**Prompt:** Each record that follows must be given again without alteration.

[Pixel coordinate grounding data]
------------------------------------------------------------

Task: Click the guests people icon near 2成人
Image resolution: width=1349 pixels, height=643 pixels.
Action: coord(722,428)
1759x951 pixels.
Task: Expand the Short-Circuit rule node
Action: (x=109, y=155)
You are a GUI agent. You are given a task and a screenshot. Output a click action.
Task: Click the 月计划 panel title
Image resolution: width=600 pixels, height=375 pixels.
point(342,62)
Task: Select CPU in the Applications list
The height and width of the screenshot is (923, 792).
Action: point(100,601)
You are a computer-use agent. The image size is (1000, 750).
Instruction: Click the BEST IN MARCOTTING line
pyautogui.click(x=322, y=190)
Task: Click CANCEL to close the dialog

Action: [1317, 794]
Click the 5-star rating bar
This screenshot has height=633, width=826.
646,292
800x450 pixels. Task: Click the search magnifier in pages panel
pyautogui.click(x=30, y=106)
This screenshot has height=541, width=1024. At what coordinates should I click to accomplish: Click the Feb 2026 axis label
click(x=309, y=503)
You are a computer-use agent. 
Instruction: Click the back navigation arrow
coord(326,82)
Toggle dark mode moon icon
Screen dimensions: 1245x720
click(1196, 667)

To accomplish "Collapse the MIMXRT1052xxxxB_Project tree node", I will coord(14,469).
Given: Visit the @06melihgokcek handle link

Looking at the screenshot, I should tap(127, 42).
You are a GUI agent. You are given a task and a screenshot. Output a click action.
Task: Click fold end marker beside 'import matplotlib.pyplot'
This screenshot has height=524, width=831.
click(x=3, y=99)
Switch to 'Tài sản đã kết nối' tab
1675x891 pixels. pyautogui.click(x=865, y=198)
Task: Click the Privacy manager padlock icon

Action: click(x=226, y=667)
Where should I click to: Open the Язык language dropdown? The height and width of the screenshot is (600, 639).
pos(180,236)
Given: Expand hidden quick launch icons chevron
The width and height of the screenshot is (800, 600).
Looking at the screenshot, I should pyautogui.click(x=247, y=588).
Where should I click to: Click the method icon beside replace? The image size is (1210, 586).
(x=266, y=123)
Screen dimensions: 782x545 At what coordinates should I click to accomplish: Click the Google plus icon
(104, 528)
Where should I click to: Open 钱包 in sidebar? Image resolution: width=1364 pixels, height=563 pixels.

------------------------------------------------------------

**Response box:**
Task: Click the guests people icon near 2成人
Image resolution: width=1349 pixels, height=643 pixels.
Action: coord(722,428)
1759x951 pixels.
Task: Expand the Short-Circuit rule node
Action: (x=109, y=155)
You are a GUI agent. You are given a task and a screenshot. Output a click action.
Task: Click the 月计划 panel title
Image resolution: width=600 pixels, height=375 pixels.
point(342,62)
Task: Select CPU in the Applications list
The height and width of the screenshot is (923, 792).
Action: point(100,601)
You are a computer-use agent. The image size is (1000, 750).
Instruction: Click the BEST IN MARCOTTING line
pyautogui.click(x=322, y=190)
Task: Click CANCEL to close the dialog

Action: [1317, 794]
Click the 5-star rating bar
This screenshot has height=633, width=826.
646,292
800x450 pixels. Task: Click the search magnifier in pages panel
pyautogui.click(x=30, y=106)
This screenshot has height=541, width=1024. At what coordinates should I click to accomplish: Click the Feb 2026 axis label
click(x=309, y=503)
You are a computer-use agent. 
Instruction: Click the back navigation arrow
coord(326,82)
Toggle dark mode moon icon
Screen dimensions: 1245x720
click(1196, 667)

To accomplish "Collapse the MIMXRT1052xxxxB_Project tree node", I will coord(14,469).
Given: Visit the @06melihgokcek handle link

Looking at the screenshot, I should tap(127, 42).
You are a GUI agent. You are given a task and a screenshot. Output a click action.
Task: Click fold end marker beside 'import matplotlib.pyplot'
This screenshot has height=524, width=831.
click(x=3, y=99)
Switch to 'Tài sản đã kết nối' tab
1675x891 pixels. pyautogui.click(x=865, y=198)
Task: Click the Privacy manager padlock icon

Action: click(x=226, y=667)
Where should I click to: Open the Язык language dropdown? The height and width of the screenshot is (600, 639).
pos(180,236)
Given: Expand hidden quick launch icons chevron
The width and height of the screenshot is (800, 600).
Looking at the screenshot, I should pyautogui.click(x=247, y=588).
Where should I click to: Click the method icon beside replace? The image size is (1210, 586).
(x=266, y=123)
Screen dimensions: 782x545 At what coordinates should I click to accomplish: Click the Google plus icon
(104, 528)
Where should I click to: Open 钱包 in sidebar? Image resolution: width=1364 pixels, height=563 pixels.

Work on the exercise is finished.